- EXTRACTED TEXT:
- The cover of the first volume of The Witch of Artemis

星のウイッチ (Hoshi no Uitchi)
- Genre: Fantasy
- Written by: Yui Hara
- Published by: Mag Garden
- English publisher: Tokyopop
- Magazine: Comic Blade
- Original run: January 30, 2006 – April 28, 2007
- Volumes: 3

= The Witch of Artemis =

Japanese manga series

The Witch of Artemis (星のウイッチ, Hoshi no Uitchi) is a Japanese manga series written by Yui Hara. The manga began serialization in Mag Garden's Comic Blade magazine in January 2006 and ended serialization in April 2007. Three tankōbon volumes of the manga were released between September 9, 2006, and July 10, 2007. The manga was licensed in North America by Tokyopop and the first volume was released on September 7, 2010.

- PROBLEM DESCRIPTION:
Extend the article on The Witch of Artemis manga, starting after its final sentence.

(Entries taken from a collection)
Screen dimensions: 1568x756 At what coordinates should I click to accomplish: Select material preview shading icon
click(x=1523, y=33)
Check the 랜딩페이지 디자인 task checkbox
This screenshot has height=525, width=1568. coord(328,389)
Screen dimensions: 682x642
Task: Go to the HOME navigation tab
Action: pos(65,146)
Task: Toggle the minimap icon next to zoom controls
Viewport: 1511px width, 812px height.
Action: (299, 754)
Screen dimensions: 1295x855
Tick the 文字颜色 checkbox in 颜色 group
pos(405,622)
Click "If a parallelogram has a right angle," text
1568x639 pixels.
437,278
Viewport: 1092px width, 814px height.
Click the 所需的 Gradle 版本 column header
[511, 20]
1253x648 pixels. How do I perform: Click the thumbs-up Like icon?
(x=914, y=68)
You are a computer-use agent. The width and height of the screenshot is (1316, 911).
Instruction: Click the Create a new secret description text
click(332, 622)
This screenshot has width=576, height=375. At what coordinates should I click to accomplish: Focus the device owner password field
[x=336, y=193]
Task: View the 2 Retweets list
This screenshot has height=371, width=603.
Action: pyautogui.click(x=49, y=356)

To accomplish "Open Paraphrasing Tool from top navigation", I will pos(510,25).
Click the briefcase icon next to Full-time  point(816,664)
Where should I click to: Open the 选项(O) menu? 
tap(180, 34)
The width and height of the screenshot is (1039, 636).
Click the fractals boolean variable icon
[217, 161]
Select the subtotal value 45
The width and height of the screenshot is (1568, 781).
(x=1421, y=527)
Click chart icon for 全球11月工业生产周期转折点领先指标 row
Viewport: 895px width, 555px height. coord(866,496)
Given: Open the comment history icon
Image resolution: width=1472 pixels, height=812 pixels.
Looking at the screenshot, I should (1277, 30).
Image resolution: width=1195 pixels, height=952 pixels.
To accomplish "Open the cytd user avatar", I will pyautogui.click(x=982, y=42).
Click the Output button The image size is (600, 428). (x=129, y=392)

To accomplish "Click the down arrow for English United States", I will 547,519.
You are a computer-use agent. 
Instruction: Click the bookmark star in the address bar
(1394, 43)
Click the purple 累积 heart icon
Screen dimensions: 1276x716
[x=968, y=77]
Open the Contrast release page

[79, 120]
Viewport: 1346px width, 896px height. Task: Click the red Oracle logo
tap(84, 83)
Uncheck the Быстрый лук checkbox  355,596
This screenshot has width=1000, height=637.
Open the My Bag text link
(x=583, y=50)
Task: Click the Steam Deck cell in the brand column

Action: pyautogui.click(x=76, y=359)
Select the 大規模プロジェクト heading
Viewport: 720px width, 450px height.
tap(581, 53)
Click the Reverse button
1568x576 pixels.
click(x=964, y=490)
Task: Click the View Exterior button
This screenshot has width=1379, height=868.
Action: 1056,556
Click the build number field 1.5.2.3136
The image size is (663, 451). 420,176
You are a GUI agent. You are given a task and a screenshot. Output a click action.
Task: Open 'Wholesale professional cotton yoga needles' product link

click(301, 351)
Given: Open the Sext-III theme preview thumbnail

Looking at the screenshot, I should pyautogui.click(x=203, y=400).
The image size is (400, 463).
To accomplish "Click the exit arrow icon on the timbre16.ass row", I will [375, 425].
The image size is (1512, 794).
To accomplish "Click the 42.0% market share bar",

- EXERCISE RESPONSE:
==Reception==
Reviewing the first volume, critics gave the manga lackluster reviews, comparing it to a standard fantasy story of a boy traveling to a different world, but found specific aspects to show potential. ComicBookBin called the story cute, saying that it is differentiated from other stories by the "interesting dynamic between Kazuki and Marie" and "Kazuki's unending optimism", but is otherwise average. Comics Worth Reading said that there was not much to say about the first volume since it is mostly setup, but called it "one of those books with lots of potential", adding that "[t]his volume is like cotton candy, a pleasant but substanceless treat." ICv2 said that points of interest in the manga were, "a surlier than usual heroine in Marie [and] a remarkably passive 'hero' in Kazuki", adding that the story concept was ubiquitous, but the manga is "done professionally enough this shouldn't bother the genre's many fans." Sequential Tart called the manga a "cute little story that will captivate readers younger than the recommended 13+", calling Kazuki an average character, but noting that Marie is a great character "hiding something dark", concluding that the manga was fun to read but does not offer anything unique to entice readers to read more. Manga Life called the manga "a little too... typical" in terms of the storyline and characters, but felt that there was potential in the series if the author went "a little deeper in the next volume".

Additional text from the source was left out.